PROVIDED TEXT:
December 11, 2013 — Shortly after the new year, Alaska’s Lieutenant Governor Mead Treadwell and the State Division of Elections will decide whether an initiative to ban set nets off Alaska’s urban shores will go before the state’s voters.
The Alaska Fisheries Conservation Alliance announced their proposal one month ago, citing the declining Kenai River king run as proof that stronger conservation methods are needed in the salmon fisheries. From the AFCA perspective, that means reducing the number of king salmon intercepted by shore-bound commercial fisheries targeting sockeye salmon.
“The 210-foot-long set nets are indiscriminate killers that catch everything swimming by,” said AFCA president Joe Connors. “For AFCA, what matters is that, within urban areas, commercial set net fishing is an undeniably antiquated and predatory method of harvesting fish that wastes Alaska’s fisheries resources by indiscriminately killing or injuring large numbers of non-target species.”
Connors, who spent six years as a Cook Inlet set netter, is a retired University of Alaska Anchorage professor and owns a lodge and fishing charter service on the Kenai River.

EXERCISE REQUIREMENTS:
1 > Copy the set net article from "December 11, 2013" to "the state’s voters.".
2 > According to the set net article, how many years did Joe Connors spend as a Cook Inlet set netter?
3 > What roles does the set net article say Joe Connors has held or holds? List them all.

INFORMATION GIVEN:
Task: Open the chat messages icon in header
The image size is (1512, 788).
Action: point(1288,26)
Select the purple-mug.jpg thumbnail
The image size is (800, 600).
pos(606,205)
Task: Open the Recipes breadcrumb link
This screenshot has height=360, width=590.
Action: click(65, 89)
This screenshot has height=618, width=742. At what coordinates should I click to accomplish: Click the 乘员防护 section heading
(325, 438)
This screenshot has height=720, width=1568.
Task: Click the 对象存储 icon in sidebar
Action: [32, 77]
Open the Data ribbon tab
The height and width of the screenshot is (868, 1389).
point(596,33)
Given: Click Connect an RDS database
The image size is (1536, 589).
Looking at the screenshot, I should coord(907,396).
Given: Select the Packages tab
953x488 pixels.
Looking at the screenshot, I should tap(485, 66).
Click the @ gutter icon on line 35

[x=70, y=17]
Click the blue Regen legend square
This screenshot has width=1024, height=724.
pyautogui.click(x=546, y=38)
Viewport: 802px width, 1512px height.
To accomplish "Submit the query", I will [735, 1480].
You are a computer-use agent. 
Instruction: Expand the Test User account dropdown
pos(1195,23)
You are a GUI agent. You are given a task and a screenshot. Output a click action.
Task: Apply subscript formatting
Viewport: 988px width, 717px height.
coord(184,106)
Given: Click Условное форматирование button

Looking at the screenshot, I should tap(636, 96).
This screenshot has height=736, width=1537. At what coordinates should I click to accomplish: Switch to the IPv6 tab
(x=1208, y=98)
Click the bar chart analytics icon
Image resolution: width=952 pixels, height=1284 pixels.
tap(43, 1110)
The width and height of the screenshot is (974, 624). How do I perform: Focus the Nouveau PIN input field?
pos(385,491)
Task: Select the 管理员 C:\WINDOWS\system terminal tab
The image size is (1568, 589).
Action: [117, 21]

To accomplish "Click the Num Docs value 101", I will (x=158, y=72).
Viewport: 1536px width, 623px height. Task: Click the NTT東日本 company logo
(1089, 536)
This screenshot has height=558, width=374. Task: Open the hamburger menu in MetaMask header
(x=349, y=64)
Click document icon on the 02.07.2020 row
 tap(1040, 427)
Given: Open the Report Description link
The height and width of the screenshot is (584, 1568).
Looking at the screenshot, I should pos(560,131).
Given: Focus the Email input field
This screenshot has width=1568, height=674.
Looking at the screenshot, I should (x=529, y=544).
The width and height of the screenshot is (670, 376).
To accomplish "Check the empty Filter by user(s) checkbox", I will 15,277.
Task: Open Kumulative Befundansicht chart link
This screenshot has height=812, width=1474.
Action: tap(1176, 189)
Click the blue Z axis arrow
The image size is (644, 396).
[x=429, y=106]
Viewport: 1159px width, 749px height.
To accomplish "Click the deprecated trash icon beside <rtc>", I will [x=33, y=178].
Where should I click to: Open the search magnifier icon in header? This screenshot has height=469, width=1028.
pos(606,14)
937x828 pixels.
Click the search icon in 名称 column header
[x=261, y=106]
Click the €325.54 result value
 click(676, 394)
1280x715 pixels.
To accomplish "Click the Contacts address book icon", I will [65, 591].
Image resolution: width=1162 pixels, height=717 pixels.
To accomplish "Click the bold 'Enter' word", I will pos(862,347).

RESULTS OF THE EXERCISE:
1 >
December 11, 2013 — Shortly after the new year, Alaska’s Lieutenant Governor Mead Treadwell and the State Division of Elections will decide whether an initiative to ban set nets off Alaska’s urban shores will go before the state’s voters.

2 > Six years.

3 >
- President of the Alaska Fisheries Conservation Alliance (AFCA)
- Cook Inlet set netter (for six years)
- Retired University of Alaska Anchorage professor
- Owner of a lodge and fishing charter service on the Kenai River